Rispetto ai decenni precedenti, negli ultimi cinque anni le delusioni nate dai fallimenti della Nazionale sono state vittime di un cambiamento stagionale. Ce le ricordavamo associate alle nostre estati, più all’afa di luglio che al caldo di giugno, più alle sfide a eliminazione diretta che ai gironi. Come un uccello disorientato, in cerca di un clima più freddo invece di uno più caldo, le delusioni sono volate via da quei mesi; sono migrate verso stagioni meno abituali, in pieno autunno, come nel 2017, o a inizio primavera, come quest’anno. Le eliminazioni sono regredite a uno stadio anteriore, non più durante le competizioni ma ai loro prodromi, le qualificazioni. È una sensazione di fallimento ancora più acuta. E se nei playoff contro la Svezia sembrava di essere inciampati in un evento raro e drammatico, uno di quelli che nell’arco della vita di un tifoso italiano si potrebbe ripetere non prima di altri cinquant’anni, nel playoff contro la Macedonia del Nord la storia si è ripresentata come tragedia aumentata. Per la seconda volta di seguito l’Italia è fuori dal Mondiale prima che questo abbia inizio, stavolta da campione d’Europa, uno status che rende il dolore se possibile ancora più acuto.

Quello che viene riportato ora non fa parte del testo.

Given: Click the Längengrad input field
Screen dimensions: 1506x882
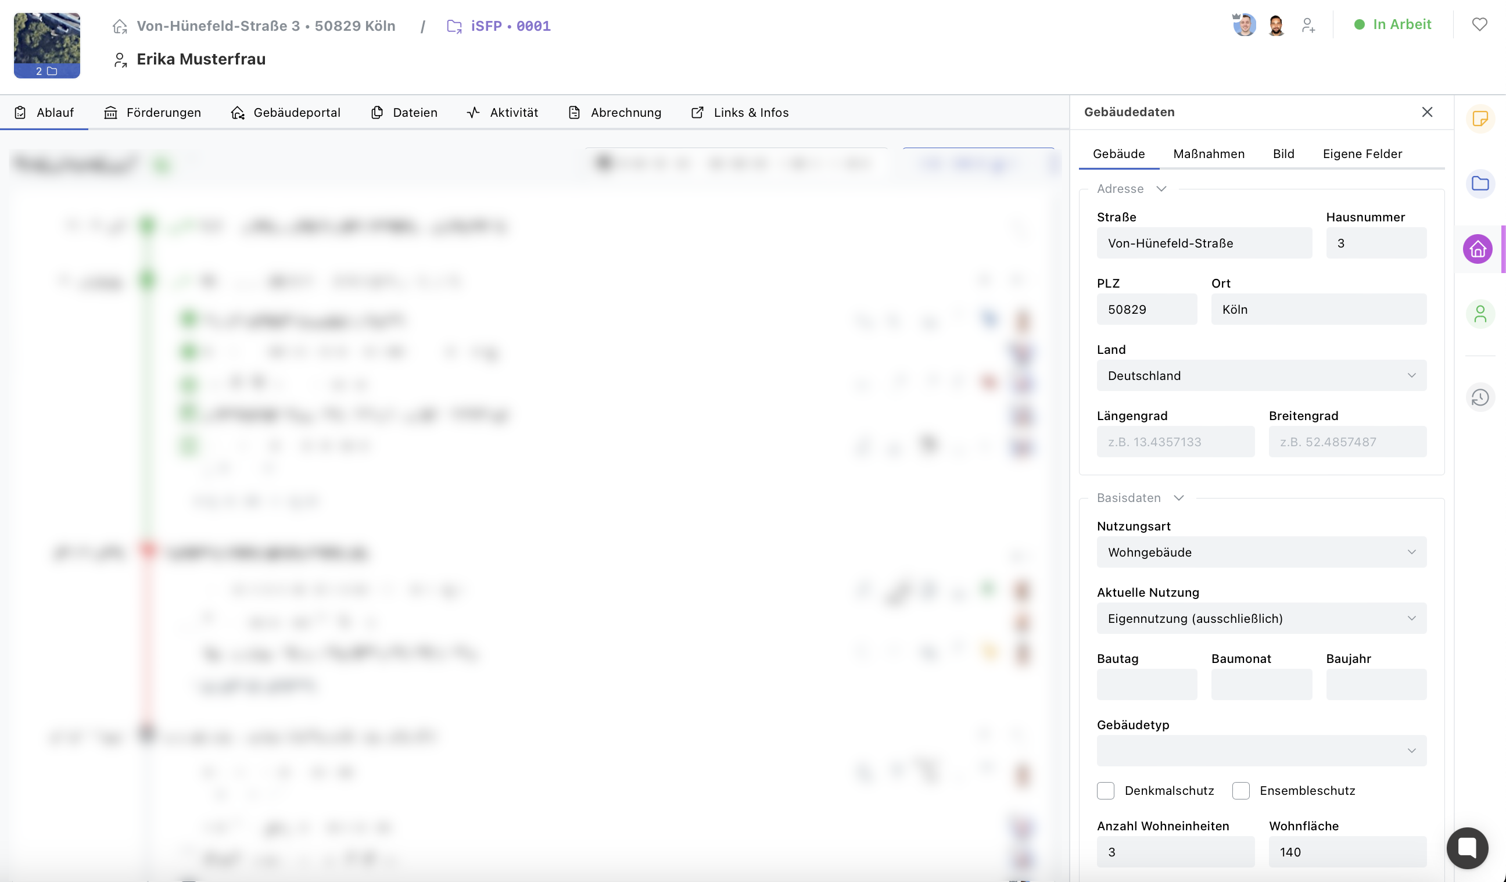Looking at the screenshot, I should coord(1175,442).
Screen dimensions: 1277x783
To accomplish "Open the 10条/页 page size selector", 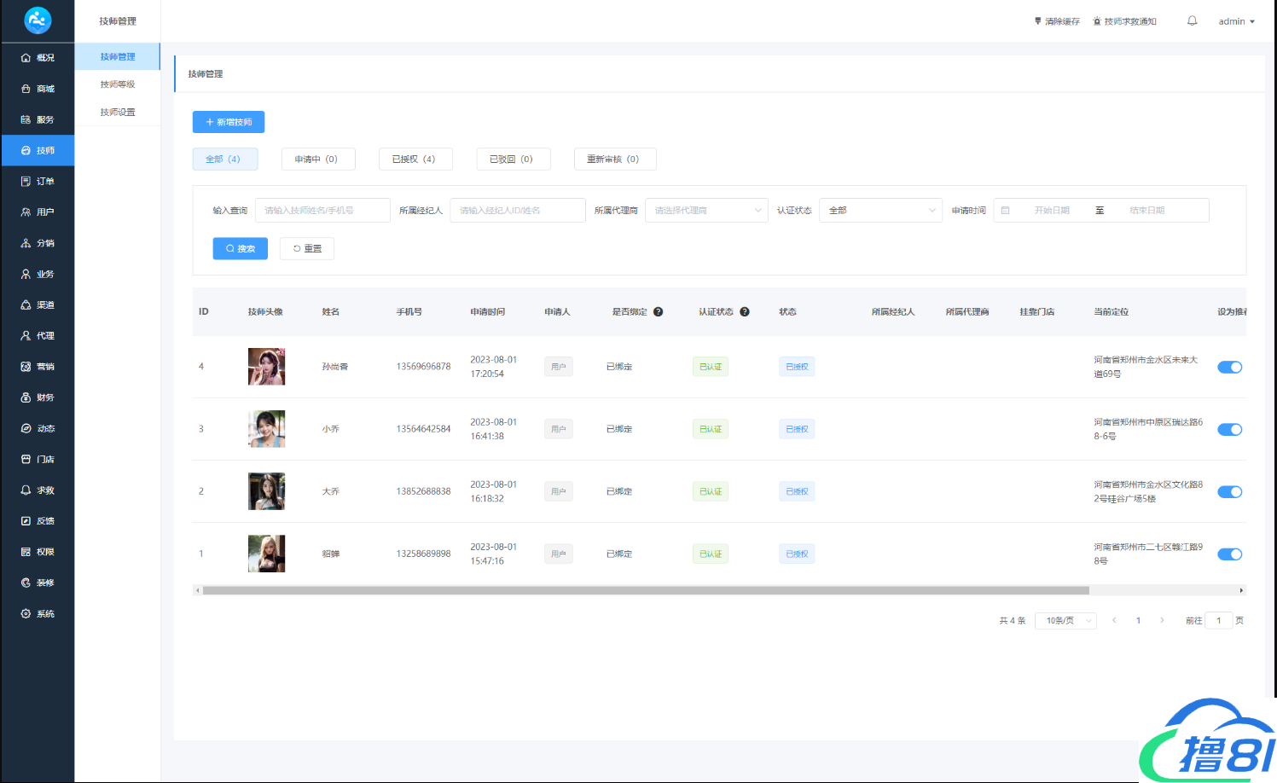I will point(1065,621).
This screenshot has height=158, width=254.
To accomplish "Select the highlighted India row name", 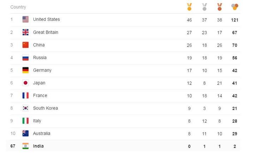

Attorno all’80’ del secondo tempo della partita di giovedì scorso mi sono chiesto se questa volta avessi contemplato un risultato diverso dalla vittoria. E mi ero detto di no, nonostante conoscessi bene i problemi offensivi della nostra Nazionale, nonostante le sostituzioni dei tre uomini d’attacco si fossero trasformate in un turbine irrazionale – Mancini arriverà a fine partita avendo provato quattro diversi tridenti – nonostante la serie di sfortunati eventi che ci aveva portato a questo punto faceva già capire l’aria che tirava. La differenza tra le due squadre era troppo evidente, eppure, dopo il gol di Aleksandar Trajkovski – un tiro secco finito nel primo lembo di rete alla destra di Gianluigi Donnarumma – il fallimento si è palesato di nuovo, forse era già lì che galleggiava chissà da quanto tempo tra i corpi disorientati dei giocatori e non l’avevamo visto. Di sicuro era arrivato troppo presto rispetto a quanto ci aspettassimo.

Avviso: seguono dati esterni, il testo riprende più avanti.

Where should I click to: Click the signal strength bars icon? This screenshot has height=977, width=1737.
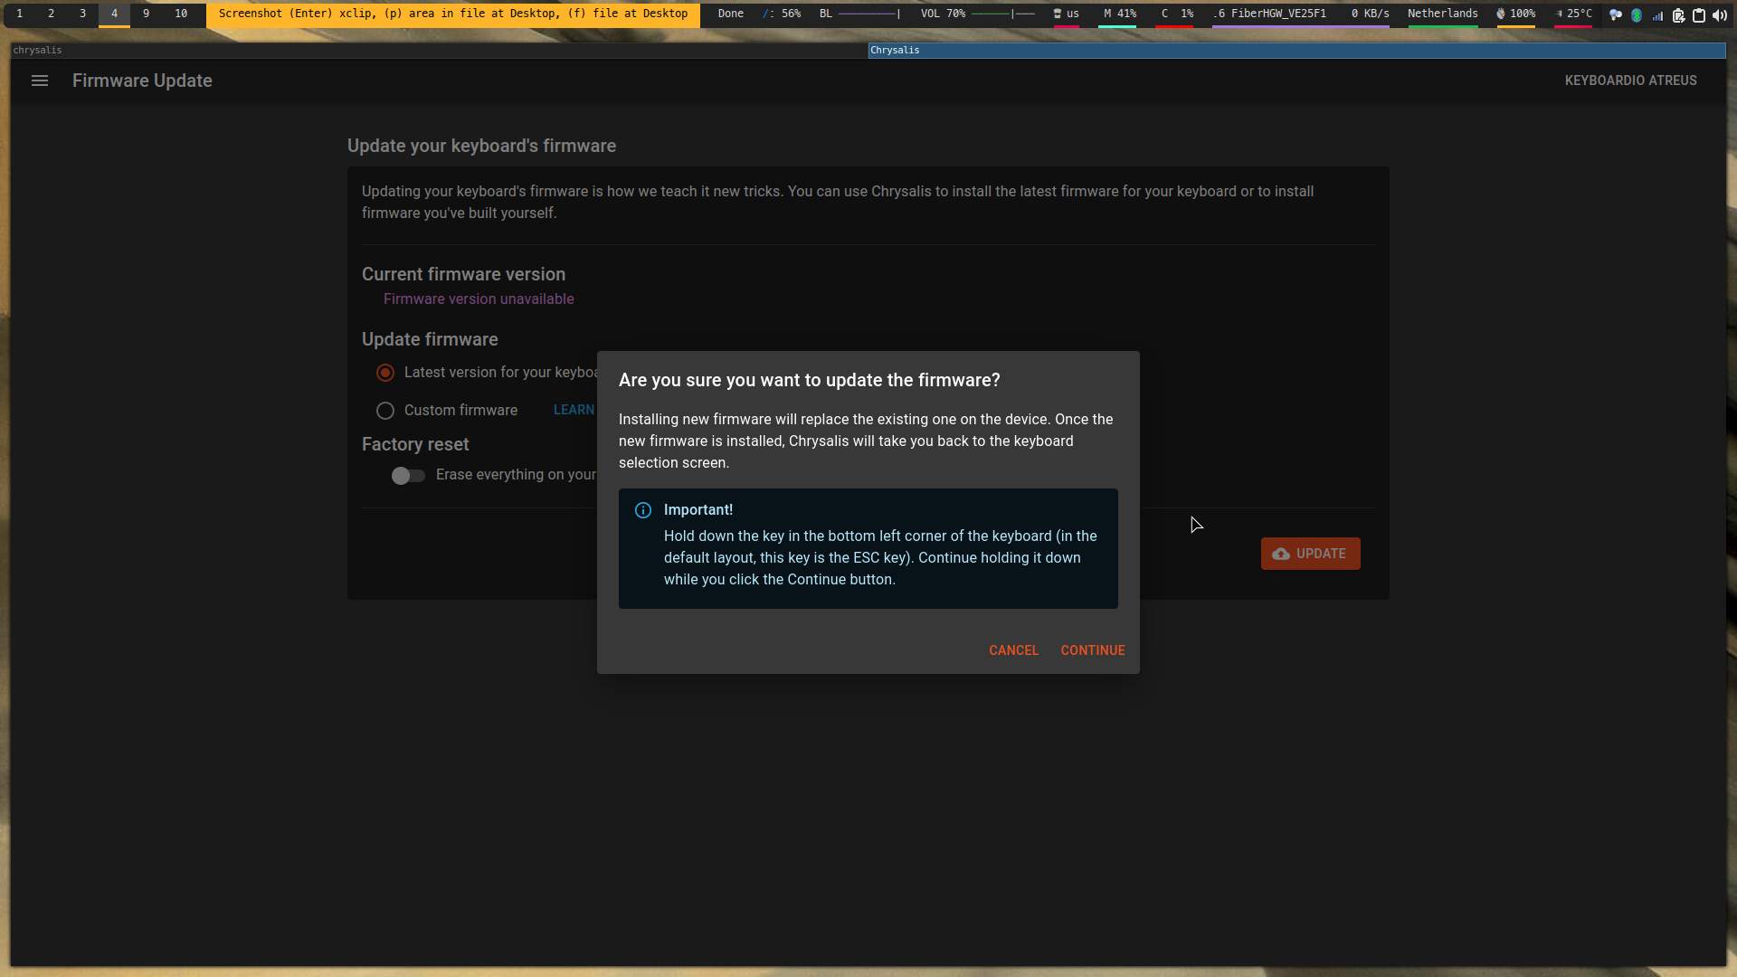pyautogui.click(x=1659, y=14)
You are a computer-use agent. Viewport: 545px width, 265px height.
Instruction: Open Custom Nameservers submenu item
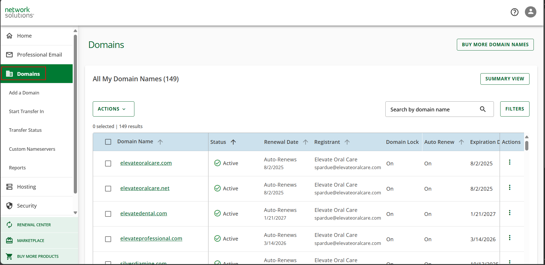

I sintomi della débâcle erano già tutti presenti davanti ai nostri occhi: una squadra stanca, da mesi in crisi di risultati e di gol, a cui infatti stavamo preparando un “onorevole” funerale contro il Portogallo martedì sera, giorno in cui, invece, giocheremo contro la Turchia una partita priva di senso tra due squadre già eliminate.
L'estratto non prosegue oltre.